The BSR Lupus guideline has expanded to include people of all ages

25 January 2024
Smiling nurse wearing stethoscope and holding chart

Article written by Lindsay Turner, Clinical Guidelines Programme Manager, BSR

Systemic lupus erythematosus (SLE) is a chronic autoimmune disease treated across primary and secondary care, with symptoms affecting various parts of the body.  

The previous lupus guideline from the British Society for Rheumatology (BSR) was published in 2017. Since then there have been rapid advances in the diagnosis, assessment, and therapeutic management of SLE, warranting this update.  

“There is a need for a consistent approach to the diagnosis and treatment of SLE across the UK to address various issues including inconsistency in diagnostics and access to treatment and how these result in inequity for people with SLE.”
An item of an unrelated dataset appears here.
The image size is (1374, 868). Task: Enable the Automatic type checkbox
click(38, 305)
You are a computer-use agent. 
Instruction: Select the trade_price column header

Ed Vital, Guideline Working Group (GWG) Chair

BSR have now convened an expert multi-professional working group to conduct a robust literature review and develop evidence-based recommendations for management of SLE in people of all ages.

The scope for this work has now been published, outlining the population, key areas that will be covered and draft questions.  

A plain language summary accompanies the scope, particularly aimed at people with SLE. This offers a concise, plain English overview of what this guideline update will mean for patients.

Paul Howard, Chief Executive, LUPUS UK and GWG member said: “SLE is a life-long condition in which the immune system damages the body’s own tissues.

"People living with SLE typically have a significant role in managing and coordinating their healthcare, which can be shared between multiple specialties.

"This revised guideline will provide new tools to help patients understand what they should expect from their monitoring and treatment, providing additional confidence to ask important questions of their healthcare professionals.”

Paul Howard, Chief Executive of LUPUS UK and GWG member

Eve Smith, Paediatric Rheumatology Consultant leading the paediatric and adolescent sections of the guideline development said: “Juvenile-onset SLE (JSLE) tends to have a more aggressive presentation and disease course compared with adult-onset.

"Although SLE and JSLE are uncommon, they have substantial unmet needs since mortality is increased by about 18-fold in JSLE, and 3-fold in adult-onset SLE compared to the general population.

"I’m delighted that the BSR are extending the scope of this guideline to take a whole-life approach and the update will be welcomed by healthcare professionals, people with SLE, and young people living with JSLE alike.” 

The guideline will be developed using the methods and processes outlined in the Creating Clinical Guidelines: British Society for Rheumatology Protocol.